Figure 1.

Rab escort protein1 (REP1) depletion suppresses cell growth and survival. (A) MiaPaCa2 cells were transfected with control (CTL) and REP1 small interfering RNAs (siRNAs). After 48 h, immunoblotting was performed to analyze REP1 protein levels. Cells were treated with CTL and REP1 siRNAs and incubated for 24 h. Then, the cells were transfected with Flag-REP1 plasmid additionally and further incubated in the IncuCyte^TM for monitoring cell proliferation.
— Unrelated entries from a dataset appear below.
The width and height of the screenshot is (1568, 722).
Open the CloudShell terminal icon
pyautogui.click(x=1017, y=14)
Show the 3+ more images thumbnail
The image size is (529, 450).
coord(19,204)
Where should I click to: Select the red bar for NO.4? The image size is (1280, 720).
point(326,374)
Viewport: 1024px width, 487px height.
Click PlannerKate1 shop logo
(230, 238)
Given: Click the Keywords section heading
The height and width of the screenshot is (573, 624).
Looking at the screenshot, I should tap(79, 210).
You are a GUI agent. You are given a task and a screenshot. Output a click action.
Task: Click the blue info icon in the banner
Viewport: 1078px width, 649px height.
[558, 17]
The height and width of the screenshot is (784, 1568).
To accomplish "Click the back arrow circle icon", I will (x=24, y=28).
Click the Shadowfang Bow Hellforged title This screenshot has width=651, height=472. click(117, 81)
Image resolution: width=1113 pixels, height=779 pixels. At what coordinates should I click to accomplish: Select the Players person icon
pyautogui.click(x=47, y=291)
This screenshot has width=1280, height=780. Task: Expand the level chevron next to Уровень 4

At the 72-h incubation time point, cell confluence levels were presented as a percentage using the IncuCyte^TM analyzer. (B,C) MiaPaCa2 cells were transfected with control and REP1siRNAs, which replaced the following day with serum-, glucose-, or glutamine-free medium and then incubated for another 24 h.Cell morphology was observed by brightfield image. Scale bar: 50 μm (B). Cell death was assessed by using the Annexin V/propidium iodide (PI) assay (C). Error bars indicate mean +/− standard error for n = 3 independent experiments. (D) MiaPaCa2 cells were transfected with control (CTL) or REP1siRNAs, which replaced the following day with 1 µM rapamycin and then further incubated for monitoring cell confluence using IncuCyte^TM. At 72 h time point, cell confluence levels were presented as percentage. Statistical significance was determined via t-test; * p < 0.05.